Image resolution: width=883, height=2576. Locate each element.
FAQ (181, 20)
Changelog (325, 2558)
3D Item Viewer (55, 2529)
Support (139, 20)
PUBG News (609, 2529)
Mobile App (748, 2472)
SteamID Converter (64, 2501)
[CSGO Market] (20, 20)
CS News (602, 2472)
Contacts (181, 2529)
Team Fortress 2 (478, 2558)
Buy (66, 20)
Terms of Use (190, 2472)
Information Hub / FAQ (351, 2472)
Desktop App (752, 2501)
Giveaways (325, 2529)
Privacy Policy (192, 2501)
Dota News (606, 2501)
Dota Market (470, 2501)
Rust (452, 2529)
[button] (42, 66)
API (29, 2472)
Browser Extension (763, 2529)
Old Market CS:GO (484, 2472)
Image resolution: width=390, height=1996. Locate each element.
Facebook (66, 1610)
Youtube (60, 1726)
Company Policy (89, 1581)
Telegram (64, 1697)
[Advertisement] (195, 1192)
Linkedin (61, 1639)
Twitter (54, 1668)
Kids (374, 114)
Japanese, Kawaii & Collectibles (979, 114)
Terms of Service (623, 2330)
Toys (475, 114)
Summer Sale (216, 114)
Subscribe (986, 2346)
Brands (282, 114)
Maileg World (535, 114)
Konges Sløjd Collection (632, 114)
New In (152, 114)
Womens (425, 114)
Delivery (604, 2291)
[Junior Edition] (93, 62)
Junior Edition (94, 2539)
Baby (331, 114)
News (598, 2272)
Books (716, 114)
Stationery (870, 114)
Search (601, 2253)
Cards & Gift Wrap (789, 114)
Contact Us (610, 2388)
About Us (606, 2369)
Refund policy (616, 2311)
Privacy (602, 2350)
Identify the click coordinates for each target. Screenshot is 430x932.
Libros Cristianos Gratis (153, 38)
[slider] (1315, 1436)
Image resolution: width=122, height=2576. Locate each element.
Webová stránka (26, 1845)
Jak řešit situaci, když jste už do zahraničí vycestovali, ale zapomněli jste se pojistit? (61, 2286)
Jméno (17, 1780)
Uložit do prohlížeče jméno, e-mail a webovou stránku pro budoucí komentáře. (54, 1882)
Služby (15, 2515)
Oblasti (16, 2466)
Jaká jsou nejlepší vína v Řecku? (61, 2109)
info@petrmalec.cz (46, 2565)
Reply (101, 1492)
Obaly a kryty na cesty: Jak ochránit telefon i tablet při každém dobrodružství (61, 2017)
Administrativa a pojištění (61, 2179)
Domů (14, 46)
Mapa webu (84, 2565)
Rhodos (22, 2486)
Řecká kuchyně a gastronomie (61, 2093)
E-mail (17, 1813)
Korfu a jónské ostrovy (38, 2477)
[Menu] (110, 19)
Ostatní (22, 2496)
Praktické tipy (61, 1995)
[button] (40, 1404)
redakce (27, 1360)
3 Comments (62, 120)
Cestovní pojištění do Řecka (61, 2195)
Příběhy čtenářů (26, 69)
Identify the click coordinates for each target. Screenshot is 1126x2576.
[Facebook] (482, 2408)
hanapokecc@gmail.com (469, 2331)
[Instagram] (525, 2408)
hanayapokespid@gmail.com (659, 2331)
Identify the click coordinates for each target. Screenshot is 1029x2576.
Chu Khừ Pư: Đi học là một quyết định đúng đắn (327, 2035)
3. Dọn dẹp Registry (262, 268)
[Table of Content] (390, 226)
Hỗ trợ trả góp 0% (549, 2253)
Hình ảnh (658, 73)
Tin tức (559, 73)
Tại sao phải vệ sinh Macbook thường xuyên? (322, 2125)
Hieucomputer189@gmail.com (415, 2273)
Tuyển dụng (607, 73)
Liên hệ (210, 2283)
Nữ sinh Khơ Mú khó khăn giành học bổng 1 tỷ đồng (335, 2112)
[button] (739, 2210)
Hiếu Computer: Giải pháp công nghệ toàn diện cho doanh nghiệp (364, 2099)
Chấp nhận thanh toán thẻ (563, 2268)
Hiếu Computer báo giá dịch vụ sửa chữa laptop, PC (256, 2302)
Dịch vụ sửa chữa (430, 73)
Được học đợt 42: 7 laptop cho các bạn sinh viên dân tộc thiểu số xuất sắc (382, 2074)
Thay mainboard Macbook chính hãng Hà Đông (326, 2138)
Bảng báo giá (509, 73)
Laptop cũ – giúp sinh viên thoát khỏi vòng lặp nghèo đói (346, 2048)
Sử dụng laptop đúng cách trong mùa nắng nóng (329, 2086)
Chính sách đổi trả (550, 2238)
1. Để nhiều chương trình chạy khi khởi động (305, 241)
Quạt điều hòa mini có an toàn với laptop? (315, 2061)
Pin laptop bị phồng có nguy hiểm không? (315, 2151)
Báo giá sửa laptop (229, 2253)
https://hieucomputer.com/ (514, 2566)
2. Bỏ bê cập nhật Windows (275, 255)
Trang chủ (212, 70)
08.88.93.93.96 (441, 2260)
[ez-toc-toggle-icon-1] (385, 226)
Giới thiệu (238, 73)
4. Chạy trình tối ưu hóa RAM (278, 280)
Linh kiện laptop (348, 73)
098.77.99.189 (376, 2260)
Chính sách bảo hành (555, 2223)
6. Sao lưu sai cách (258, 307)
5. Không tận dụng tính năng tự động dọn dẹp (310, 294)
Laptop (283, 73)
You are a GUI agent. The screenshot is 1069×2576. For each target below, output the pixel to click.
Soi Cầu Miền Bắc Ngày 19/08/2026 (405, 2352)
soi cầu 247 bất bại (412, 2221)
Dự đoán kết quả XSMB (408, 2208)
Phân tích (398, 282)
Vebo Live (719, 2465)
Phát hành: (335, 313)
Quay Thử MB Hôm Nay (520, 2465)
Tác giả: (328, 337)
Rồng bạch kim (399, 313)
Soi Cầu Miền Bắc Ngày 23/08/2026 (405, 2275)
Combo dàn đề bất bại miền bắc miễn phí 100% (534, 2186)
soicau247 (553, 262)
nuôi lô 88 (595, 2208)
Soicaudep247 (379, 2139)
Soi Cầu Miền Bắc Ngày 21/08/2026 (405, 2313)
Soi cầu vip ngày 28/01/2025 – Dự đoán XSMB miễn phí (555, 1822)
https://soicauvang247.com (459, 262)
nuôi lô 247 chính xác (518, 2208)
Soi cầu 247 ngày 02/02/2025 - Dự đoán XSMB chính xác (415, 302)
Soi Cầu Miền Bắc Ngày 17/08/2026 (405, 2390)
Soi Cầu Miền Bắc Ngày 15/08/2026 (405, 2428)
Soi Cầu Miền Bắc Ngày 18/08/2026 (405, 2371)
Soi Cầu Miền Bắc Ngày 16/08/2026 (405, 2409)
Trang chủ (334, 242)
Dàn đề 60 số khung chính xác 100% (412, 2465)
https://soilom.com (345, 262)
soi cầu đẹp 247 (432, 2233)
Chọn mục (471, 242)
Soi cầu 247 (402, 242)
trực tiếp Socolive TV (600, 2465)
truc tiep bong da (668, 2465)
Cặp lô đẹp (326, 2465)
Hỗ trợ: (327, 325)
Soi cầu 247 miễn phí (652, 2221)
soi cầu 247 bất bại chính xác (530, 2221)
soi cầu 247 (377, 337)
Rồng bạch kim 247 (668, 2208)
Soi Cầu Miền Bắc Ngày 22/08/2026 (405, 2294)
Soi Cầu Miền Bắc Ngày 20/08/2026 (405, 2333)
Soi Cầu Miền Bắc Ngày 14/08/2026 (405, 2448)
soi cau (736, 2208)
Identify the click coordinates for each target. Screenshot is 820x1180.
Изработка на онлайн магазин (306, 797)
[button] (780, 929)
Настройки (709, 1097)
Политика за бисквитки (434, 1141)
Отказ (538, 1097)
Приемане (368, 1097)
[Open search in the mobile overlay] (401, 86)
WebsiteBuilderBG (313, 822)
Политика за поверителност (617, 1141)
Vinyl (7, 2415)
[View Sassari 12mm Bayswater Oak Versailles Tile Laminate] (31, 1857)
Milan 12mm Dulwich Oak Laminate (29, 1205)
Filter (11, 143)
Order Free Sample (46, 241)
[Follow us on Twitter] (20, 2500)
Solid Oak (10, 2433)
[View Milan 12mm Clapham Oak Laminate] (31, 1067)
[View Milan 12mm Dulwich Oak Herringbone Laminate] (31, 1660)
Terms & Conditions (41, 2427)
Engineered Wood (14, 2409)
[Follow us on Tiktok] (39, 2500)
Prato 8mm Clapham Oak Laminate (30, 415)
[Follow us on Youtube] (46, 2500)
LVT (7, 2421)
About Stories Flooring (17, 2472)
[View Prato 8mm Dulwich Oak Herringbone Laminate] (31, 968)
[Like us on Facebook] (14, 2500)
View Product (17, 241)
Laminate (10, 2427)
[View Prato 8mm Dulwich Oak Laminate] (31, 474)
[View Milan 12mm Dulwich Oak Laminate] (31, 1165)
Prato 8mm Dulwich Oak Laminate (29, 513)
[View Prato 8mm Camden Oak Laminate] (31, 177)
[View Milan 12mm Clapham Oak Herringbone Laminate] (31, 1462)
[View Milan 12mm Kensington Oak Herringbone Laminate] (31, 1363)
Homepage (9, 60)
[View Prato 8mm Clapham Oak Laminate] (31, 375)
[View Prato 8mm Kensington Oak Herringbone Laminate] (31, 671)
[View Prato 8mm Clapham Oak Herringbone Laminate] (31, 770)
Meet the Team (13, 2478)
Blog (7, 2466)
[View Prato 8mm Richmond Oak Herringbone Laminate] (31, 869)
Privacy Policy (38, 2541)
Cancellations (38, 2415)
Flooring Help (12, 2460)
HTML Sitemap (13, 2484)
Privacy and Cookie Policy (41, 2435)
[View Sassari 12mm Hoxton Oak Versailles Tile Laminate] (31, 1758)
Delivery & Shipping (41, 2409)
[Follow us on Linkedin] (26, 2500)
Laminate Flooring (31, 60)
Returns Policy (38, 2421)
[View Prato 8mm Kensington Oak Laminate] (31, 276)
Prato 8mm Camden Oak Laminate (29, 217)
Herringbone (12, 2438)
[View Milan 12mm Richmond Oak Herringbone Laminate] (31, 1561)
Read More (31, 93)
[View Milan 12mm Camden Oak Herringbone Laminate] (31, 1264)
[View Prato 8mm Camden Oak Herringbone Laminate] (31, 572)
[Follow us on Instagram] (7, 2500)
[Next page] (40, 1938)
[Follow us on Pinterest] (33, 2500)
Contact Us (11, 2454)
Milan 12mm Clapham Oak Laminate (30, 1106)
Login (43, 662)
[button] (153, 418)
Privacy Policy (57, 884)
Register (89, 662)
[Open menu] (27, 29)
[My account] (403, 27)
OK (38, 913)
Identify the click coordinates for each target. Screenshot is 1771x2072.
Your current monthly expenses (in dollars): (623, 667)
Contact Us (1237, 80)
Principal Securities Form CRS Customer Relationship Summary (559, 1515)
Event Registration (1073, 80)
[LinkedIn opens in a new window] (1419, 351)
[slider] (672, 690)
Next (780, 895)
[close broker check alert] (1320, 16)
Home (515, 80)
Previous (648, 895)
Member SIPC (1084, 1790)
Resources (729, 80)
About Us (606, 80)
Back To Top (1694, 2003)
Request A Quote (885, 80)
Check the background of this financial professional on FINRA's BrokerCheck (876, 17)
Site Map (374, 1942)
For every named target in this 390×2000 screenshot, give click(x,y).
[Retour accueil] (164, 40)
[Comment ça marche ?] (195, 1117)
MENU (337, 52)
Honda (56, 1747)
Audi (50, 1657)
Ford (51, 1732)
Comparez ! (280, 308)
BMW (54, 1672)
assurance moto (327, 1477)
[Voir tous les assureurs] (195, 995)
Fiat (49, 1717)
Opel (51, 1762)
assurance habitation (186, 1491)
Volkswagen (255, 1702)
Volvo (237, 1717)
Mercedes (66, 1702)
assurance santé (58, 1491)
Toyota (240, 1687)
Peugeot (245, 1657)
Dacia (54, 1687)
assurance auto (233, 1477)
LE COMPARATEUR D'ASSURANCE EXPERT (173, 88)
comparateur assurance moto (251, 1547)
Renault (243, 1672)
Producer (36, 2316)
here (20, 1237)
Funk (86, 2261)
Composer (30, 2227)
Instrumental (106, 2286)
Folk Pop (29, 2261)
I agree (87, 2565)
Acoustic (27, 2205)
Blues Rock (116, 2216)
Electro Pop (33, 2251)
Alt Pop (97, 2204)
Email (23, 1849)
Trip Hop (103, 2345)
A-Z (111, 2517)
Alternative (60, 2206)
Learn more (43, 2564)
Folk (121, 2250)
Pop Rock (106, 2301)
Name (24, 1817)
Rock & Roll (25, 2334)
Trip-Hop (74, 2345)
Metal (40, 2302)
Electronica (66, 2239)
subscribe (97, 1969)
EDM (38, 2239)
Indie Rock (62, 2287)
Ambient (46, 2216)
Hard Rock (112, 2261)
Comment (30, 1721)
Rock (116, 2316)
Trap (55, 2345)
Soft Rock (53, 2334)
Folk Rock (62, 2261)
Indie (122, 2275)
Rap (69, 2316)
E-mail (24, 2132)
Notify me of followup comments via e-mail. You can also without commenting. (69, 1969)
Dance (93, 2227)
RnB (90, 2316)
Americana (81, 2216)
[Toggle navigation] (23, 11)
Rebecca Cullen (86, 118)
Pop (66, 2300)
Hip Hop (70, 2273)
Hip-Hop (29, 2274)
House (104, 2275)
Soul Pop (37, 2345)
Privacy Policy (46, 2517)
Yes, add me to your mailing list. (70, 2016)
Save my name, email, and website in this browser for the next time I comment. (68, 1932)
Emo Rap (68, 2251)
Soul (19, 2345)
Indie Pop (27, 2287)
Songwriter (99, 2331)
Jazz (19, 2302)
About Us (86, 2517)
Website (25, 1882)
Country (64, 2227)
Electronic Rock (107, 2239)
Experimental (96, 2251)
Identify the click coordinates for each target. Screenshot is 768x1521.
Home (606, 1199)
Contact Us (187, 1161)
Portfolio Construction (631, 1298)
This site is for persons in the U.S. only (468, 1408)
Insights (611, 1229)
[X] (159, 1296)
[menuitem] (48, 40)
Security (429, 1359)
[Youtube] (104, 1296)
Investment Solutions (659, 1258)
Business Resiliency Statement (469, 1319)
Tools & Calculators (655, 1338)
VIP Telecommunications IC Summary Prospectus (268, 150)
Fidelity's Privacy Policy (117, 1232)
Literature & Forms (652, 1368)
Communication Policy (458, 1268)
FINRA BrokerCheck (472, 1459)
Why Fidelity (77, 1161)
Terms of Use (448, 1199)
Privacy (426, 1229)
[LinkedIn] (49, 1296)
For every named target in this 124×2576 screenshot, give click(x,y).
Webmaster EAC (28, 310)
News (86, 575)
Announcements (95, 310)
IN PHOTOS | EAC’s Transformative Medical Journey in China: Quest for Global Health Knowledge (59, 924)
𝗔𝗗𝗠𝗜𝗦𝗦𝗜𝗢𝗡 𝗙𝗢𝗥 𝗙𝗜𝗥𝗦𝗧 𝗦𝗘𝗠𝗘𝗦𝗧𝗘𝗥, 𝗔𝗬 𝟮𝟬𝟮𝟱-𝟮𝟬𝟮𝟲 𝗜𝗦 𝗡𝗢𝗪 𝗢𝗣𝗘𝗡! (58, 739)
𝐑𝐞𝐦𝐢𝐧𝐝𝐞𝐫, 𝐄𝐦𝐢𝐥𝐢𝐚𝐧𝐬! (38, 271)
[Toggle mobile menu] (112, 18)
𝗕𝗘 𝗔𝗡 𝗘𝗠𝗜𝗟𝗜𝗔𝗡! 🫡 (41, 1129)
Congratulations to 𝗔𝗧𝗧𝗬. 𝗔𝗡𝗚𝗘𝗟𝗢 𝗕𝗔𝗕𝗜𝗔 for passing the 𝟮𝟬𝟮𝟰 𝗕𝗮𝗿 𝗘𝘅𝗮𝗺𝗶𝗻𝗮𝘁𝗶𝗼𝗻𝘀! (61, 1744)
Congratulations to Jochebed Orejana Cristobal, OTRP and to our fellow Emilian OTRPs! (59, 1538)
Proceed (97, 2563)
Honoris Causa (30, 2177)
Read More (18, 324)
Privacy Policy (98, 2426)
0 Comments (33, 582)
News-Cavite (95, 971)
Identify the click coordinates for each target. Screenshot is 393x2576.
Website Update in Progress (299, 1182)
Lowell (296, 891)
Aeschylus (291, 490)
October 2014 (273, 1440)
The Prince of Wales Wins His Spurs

● ● ● ● ● ● ●

Task requirements:
Check each line above for the word "XSMB", and copy the lines where it appears.

Result of the task:
Dự đoán kết quả XSMB (408, 2208)
Soi cầu vip ngày 28/01/2025 – Dự đoán XSMB miễn phí (555, 1822)
Soi cầu 247 ngày 02/02/2025 - Dự đoán XSMB chính xác (415, 302)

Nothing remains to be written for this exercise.